Allotments in Stoke Ferry?

Put your questions to Karen Kenny at "Our Food , Our Future",

Saturday 13th March 5pm-10pm in the Village Hall.

Karen Kenny, 60 and a Grandma, is a gardening guru and the Eastern Region Representative of the National Society of Allotment & Leisure Gardeners.

Is there more demand for allotments in cities or the countryside?

Allotments aren't just popular in urban environments (where people may not have a garden) but in rural areas as well. Many allotments have been taken away and built on, so we have to re-establish sites in the countryside as well as in the urban community.

Why is there such a shortage of allotments?

All councils in England and Wales (with the exception of inner London due to lack of land) legally have to provide allotments where residents demand them. Unfortunately many parish councils don't have funds to purchase land for allotments. We need government to step in with the money to support our work. There are debates in Parliament and various white papers, but we need more government leadership on allotment strategy and support.

I've been on a waiting list for an allotment for two years. What can people like me do?

Some waiting lists are years and years - you might be a pensioner by the time you get one! Each authority has a statutory duty to provide a sufficient quantity of plots to let to local people. If you're having trouble, contact the National Society and find out who your representative is. They'll help you create an association that works like a pressure group to encourage your local council to provide allotments.

Is it important that allotments are organic?

I believe it is - I lecture on organic gardening and personally feel it's very important, but most allotments on the whole are fairly organic. If you work it properly and everything goes back to the soil, it's self-sustaining.

Can you have animals on an allotment?

You can have chickens and rabbits, though pigs are no longer allowed. In some areas you're allowed to keep bees, and we're all aware how important they are for biodiversity and pollination.

Do you consider yourself an eco hero? I'm definitely an environmentalist and am involved with many issues (when I'm not looking after my grandchildren). I'm on the Ipswich Borough Environmental Protection Panel, advising the council on green subjects. I lecture and speak to horticultural clubs on organic gardening and appear on BBC Radio Suffolk's Saturday Gardening programme. On a personal level, I recycle and have a compost heap.

Finally to put all this into context a few words from Hugh Fearnley-Whittingstall

Sharing land, community and food

Growing a few potatoes in a back garden, tending a little fruit tree, perhaps digging a shared allotment patch - these things don't sound particularly revolutionary or innovative, do they? But these small acts of domestic agriculture can be part of something exciting, progressive and, if you'll excuse the pun, ground-breaking.

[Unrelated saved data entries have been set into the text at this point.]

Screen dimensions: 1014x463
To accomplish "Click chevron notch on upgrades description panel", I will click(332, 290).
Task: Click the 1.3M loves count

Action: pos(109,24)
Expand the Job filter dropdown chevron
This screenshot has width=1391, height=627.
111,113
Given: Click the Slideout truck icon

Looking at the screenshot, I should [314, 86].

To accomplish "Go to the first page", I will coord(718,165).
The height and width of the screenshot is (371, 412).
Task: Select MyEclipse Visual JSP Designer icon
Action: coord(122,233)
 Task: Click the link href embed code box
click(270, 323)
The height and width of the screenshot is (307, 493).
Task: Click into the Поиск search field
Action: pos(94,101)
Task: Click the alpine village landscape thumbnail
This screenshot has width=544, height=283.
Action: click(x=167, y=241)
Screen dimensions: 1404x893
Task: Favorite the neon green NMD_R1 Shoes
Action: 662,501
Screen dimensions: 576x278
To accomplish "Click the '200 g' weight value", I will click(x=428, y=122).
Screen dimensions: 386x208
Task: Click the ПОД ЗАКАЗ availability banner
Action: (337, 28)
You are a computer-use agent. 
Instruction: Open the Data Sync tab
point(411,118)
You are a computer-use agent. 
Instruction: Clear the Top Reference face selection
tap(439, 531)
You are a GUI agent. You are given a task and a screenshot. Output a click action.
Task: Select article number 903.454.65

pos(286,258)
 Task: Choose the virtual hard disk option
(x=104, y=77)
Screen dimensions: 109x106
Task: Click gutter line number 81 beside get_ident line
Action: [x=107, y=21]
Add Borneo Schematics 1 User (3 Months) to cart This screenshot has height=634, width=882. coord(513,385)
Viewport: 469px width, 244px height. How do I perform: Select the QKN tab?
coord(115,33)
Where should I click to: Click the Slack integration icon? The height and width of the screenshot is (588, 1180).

For decades now, we have been moving away from the land, away from self-sufficiency, away from even knowing where our food comes from, let alone growing it ourselves. That leaves us with significantly less power, less influence and less knowledge when it comes to choosing the food we want to eat. It leaves us heavily reliant on large-scale producers, often in other countries, and on massive commodity crops - which, if they fail, leave nothing in their place. And of course it means that much of the food we eat comes freighted with a rather large environmental price tag.

Sourcing your own food locally whenever you can is a simple way to redress the balance. Producing some of it yourself is even better, in my book. Combining these two approaches by working co-operatively with other local people to grow fruit and veg is perhaps most exciting of all - because you're not just feeding yourself. Such co-operative schemes help to sustain a whole community. And if the family that eats together stays together, just imagine what the community that eats together can do.

Garden-share schemes are now cropping up (literally) all over the UK. The Landshare project is one I'm heavily involved in myself. We know that many people who want to grow their own food struggle to find the land they need to do it. Landshare brings together people with land to spare (anything from a postage-stamp back garden to a few acres) and people who want to start digging and planting. The future of our food is in our own hands.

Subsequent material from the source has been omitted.